Turning off our headlamps, we sprawled out near the net, pretty much on the exact spot where earlier in the day I had marveled at the carnage. “I smell something dead,” Melinda said cheerfully. “I’m probably sitting in it.” It would be hard not to. I was beginning to get used to being surrounded by dead birds, I was slowly becoming inured to the waves of PIH victims, but I really did not want to touch maggots, which everyone else seemed to accept here as a matter of course. (I also preferred not to contract bird lice, another seabird job hazard.) No one else seemed squeamish about lying on the ground, however, so I kept quiet and resisted the temptation to turn on my headlamp.
A scratchy cassette recording of petrel mating noises pierced through the darkness. The nocturnal birds all had eerie calls that seemed to come from somewhere deep inside them; this one brought to mind a heavily loaded Styrofoam box being dragged across a linoleum floor. Almost immediately the petrels began to appear. They were the approximate size of a moth on steroids and they came fluttering toward us with erratic, batlike motions, diving into boomerang turns when they got close enough to spot the net. Often, it was too late. When one of the birds snagged itself, whoever was closest jumped up, snapped on his or her headlamp for a second, and carefully extracted it from the mesh. Jen was doing this right now, and after popping the bird into a little sack to weigh it, she handed it to Pete. He pulled out a pair of pliers and affixed an orange metal band to the bird’s ankle, then blew on its stomach feathers. If the petrel was breeding, it would have a brood patch, an almost-bare spot of skin that rested directly on its eggs, warming them. This one did. He passed the bird to me. It was chinchilla soft, and its heart whirred in triple time. The petrel looked up at me with alert, obsidian eyes. There was nothing mean about it—no sharp beak, no raking claws. It had a tube nose: a shiny, two-holed appendage on its beak that served as a kind of portable desalination plant, enabling the petrel to stay at sea, drinking salt water and shooting the salt out of its nose afterward. “I’m
so
into petrels,” Russ said. “They’re just
absolutely incredible birds
. The
true
oceangoing wanderers.”
The petrel banding would continue until 2 a.m., but after a couple hours of lying in the bird graveyard, I became cold and decided to head back to house.

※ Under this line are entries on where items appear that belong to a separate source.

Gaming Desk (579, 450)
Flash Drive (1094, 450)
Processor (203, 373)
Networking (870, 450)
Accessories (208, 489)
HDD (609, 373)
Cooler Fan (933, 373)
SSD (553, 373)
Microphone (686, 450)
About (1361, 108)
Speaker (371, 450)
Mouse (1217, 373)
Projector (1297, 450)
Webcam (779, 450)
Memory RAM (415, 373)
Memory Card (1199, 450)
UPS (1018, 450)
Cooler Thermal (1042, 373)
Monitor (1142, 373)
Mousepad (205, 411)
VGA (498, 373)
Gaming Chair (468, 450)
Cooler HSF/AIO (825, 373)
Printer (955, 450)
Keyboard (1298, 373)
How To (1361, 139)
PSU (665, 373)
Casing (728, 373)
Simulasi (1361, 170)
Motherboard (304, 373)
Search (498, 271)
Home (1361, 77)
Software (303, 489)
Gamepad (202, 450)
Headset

There was no light beyond my headlamp and the lighthouse beacon sweeping the Pacific. In the utter darkness all sounds seemed amplified: the screaming gulls, the caterwauling nightbirds, the PIH scuffles, the crashing water. Vaguely gull-shaped things whirled in my direction, vying for a crack at my scalp. I began to walk faster, anxious to get indoors and with Alfred Hitchcock to thank for my state of mind. As I passed the coast guard house, solemn and mute next to its lived-in twin, a large white shape flew up into my face. Too big for a gull. I stepped back, frightened, and then froze for a moment. My headlamp illuminated a single, barren spot on the wall, but beyond the edges of its beam shapes of uncertain origin darted around. “There’s just no way this place needs ghosts,” I thought, resuming my pace. “Ghosts would be total overkill.” Now the wind was picking up, shaking things, and the air was fat with moisture. Tendrils of fog spilled across the path, licking my feet. It was moving in fast and low, erasing the edges, creeping onto the island like an animal.
Diving inside the house, I immediately hit all the light switches, before remembering that you weren’t supposed to do this; it blew the auklets’ cover. When light streamed out the windows, they could easily be seen by the gulls, guaranteeing a massacre. Reluctantly, I turned off every light but the kitchen’s, where I sat with a plastic cup of leftover dinner wine, trying to convince myself that I was not scared. It was rare to be alone in the house at night. In fact, it almost never happened. Which, judging by how I felt at the moment, was something to be thankful for.